→ EXERCISE BRIEF:
Rewrite the data from the line containing "The width and" through the line containing "the zoom magnifier" as a numbered list, both of those lines included. Leave out any blank lines.

→ GIVEN RECORDS:
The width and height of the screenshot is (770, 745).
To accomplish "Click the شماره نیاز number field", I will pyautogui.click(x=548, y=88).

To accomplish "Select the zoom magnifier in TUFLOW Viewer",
==
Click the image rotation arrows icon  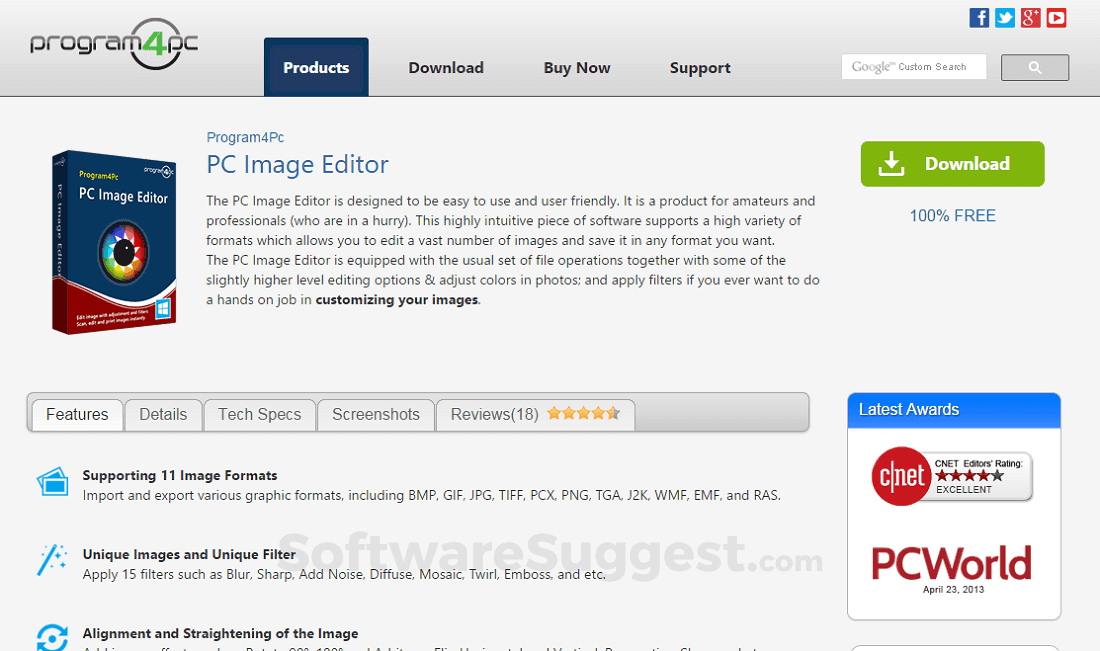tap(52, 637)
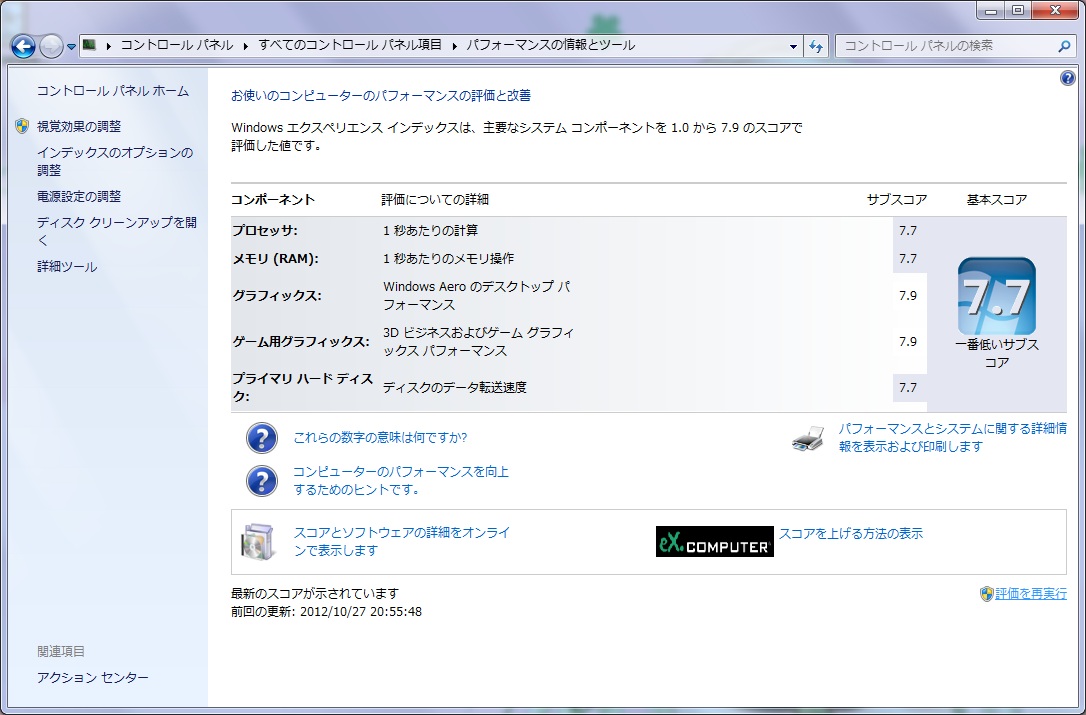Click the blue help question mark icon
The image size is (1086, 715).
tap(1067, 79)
...
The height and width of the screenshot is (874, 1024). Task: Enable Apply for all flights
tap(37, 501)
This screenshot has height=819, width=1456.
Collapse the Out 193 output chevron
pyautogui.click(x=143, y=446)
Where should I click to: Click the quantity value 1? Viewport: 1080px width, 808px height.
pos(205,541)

→ EXERCISE RESULT:
1. The width and height of the screenshot is (770, 745).
2. To accomplish "Click the شماره نیاز number field", I will pyautogui.click(x=548, y=88).
3. To accomplish "Select the zoom magnifier in TUFLOW Viewer",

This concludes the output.